I successfully changed the front discs and pads on Saturday - pretty easy job.

However, when I tried to do the rears on Sunday, I found that the carriers are held on with 14mm triple square bolts! And I didn't have the socket for it, so had to stop. Front carriers use 21mm bolts, so that's pretty standard. 
So before you attempt that job, make sure you have that socket! Going to order it today and hopefully try again this weekend.


----------



## Truckerbyday1981 (Apr 12, 2017)

repsol said:


> Cheers guy's, looks a piece of piss even for a hairdresser.
> Just made use of the 56% discount at euro car parts. Got Brembo discs and pads along with front pads, caliper paint and tyre seal for £138.00.


56% discount, wow I will have some of that.

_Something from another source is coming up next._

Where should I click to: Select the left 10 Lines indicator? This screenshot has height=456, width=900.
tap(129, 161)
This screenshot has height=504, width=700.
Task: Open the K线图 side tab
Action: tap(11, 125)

How did you manage such a healthy discount if you don't mind me asking.


----------



## AndreiV93 (Mar 29, 2017)

Truckerbyday1981 said:


> repsol said:
> 
> 
> > Cheers guy's, looks a piece of piss even for a hairdresser.
> ...


Just keep an eye on EuroCarParts - they should have another sale on soon... 
Think it's "up to 56%"; I bought my discs and pads in the same sale as repsol; 
My order came up to £319 in total, but got £97 off because of the sale discounts, so paid only £222, which works out at about 30% off. Still good deal tho!


----------



## qooqiiu (Oct 12, 2007)

The process is exactly the same as this if you have a Quattro car with 310mm rear discs.






Very hard to do if you only have trolley jacks as the force needed to brake the Caliper bolts loose is great. You'll almost certainly need a breaker bar.


----------



## ashfinlayson (Oct 26, 2013)

Truckerbyday1981 said:


> repsol said:
> 
> 
> > Cheers guy's, looks a piece of piss even for a hairdresser.
> ...


Another trick to getting discount on ECP is to add items to your basket, get as far through the checkout process as entering your email address (so they know who you are) and abandon your basket, in a couple of days they will offer you a discount to checkout via email

[smiley=cheers.gif]


----------



## Truckerbyday1981 (Apr 12, 2017)

ashfinlayson said:


> Truckerbyday1981 said:
> 
> 
> > repsol said:
> ...


That's sneaky but dam clever, I'm trying that one. Cheers


----------